Usai pertemuan, Tabib bersama tim medisnya mulai melakukan tugas. Setelah sepuluh hari bekerja siang malam, mereka berhasil mengidentifikasi penyakit Raja. Tabib meminta para pembesar istana dan pejabat kerajaan untuk berkumpul. Setelah semua undangan hadir, Tabib berdiri dan berbicara, "Tuan-tuan! Aku meminta kalian untuk datang kemari karena ada berita penting yang harus kusampaikan. Syukur ke hadirat Tuhan, bahwa kami telah berhasil menyingkap rahasia penyakit Raja. Tapi ada satu hal yang mengganjal hati. Sebab, kami tidak senang hati dengan obat yang kami temukan untuk kesembuhan Raja.
Perdana Menteri yang memimpin roda pemerintahan di negeri itu setelah Raja, heran mendengar penuturan tabib. Dia bertanya, "Mengapa engkau tidak senang hati setelah menemukan obat itu?"
Tabib menjawab, "Sebab, untuk menyembuhkan penyakit ini, kita perlu membunuh seseorang."
Perdana Menteri semakin heran. "Bicaralah dengan lebih jelas! Apa hubungan penyakit Raja dengan nyawa orang lain?" katanya.
Tabib menjelaskan, "Begini tuan-tuan. Raja tidak mungkin sembuh kecuali dengan mengorbankannya nyawa seseorang yang punya beberapa kriteria. Kalian harus mencari orang yang punya kriteria-kriteria yang akan kusebutkan. Sebab, hanya itulah yang bisa menyembuhkan Raja."

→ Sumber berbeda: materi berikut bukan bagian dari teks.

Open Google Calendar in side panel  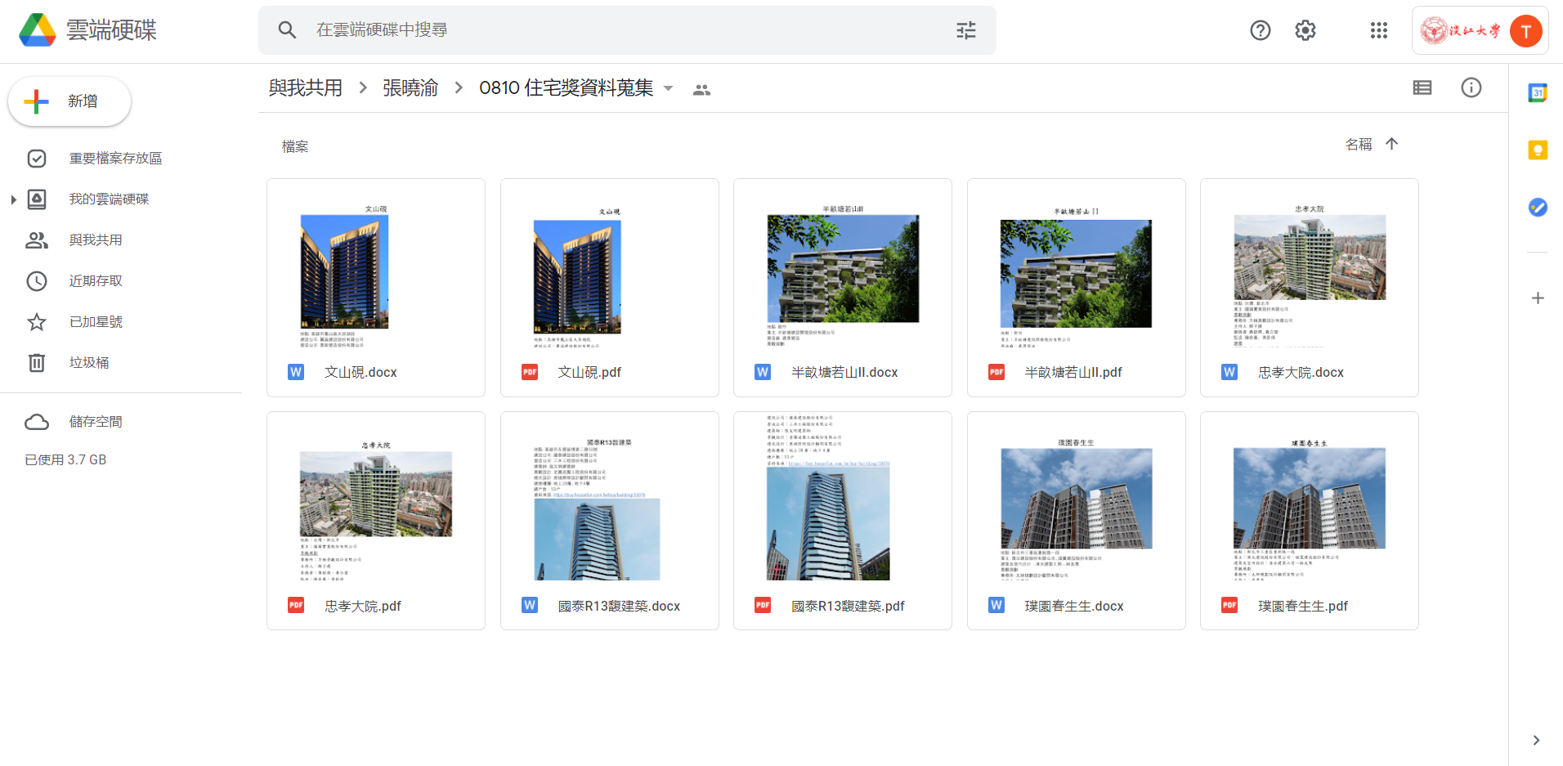(x=1537, y=93)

Para menteri dan pembesar kerajaan yang semakin keheranan dengan perjelasan tabib saling bertanya di antara mereka. Terdengar Perdana Menteri yang memerintahkan mereka semua untuk diam. "Katakan, apa saja kriteria orang itu!," katanya kepada tabib.(IRIB Indonesia)
Tabib menjawab, "Orang yang mesti dikorbankan punya banyak kriteria. Salah satunya adalah usianya yang masih kanak-kanak. Ia harus anak laki-laki yang berusia 12 tahun."
"Apa harus anak-anak?" tanya Menteri. "Iya," jawab tabib. "Ia harus anak-anak dan harus laki-laki, bukan anak perempuan. Tentunya ini baru kriteria pertama," tambahnya.
Sabtu, 2013 Maret 09 12:23
Sang Menteri sempat tertegun. Sejenak kemudian ia mengarahkan pandangan kepada semua pembesar istana dan para tabib. "Bagaimana menurut kalian? Apakah kita berhak untuk membunuh seorang anak laki-laki demi menyelamatkan jiwa Raja?" Salah seorang menteri angkat suara dan berbicara, "Masalah ini harus dipecahkan di dewan penasehat. Perlu dipikirkan matang-matang sebelum membuat keputusan."
Hasil pertemuan dan apa yang dibicarakan di dalamnya disampaikan terlebih dahulu oleh Perdana Menteri kepada Raja. Penguasa yang baik itu terpukul setelah mengetahui apa yang terjadi. Ia menangis dan berkata, "Jika untuk kesembuhanku kalian harus menumpahkan darah orang yang tak berdosa apalagi anak-anak, aku memilih tidak sembuh."
"Tapi tuan Raja," kata Perdana Menteri. "Kalau Tuanku tidak sembuh dan dijemput oleh ajal, maka yang akan terjadi justeru bahaya yang lebih besar. Negara ini akan kacau dan itu berarti akan ada ribuan nyawa yang melayang. Mengorbankan nyawa satu lebih baik daripada demi menyelamatkan nyawa ribuan orang."
Raja berkata, "Aku tak tahu apa yang mesti dilakukan. Kalian pikirkan dan buat keputusan yang terbaik. Panggil semua pembesar terutama hakim untuk mengikuti sidang. Apapun keputusannya, akan kuikuti."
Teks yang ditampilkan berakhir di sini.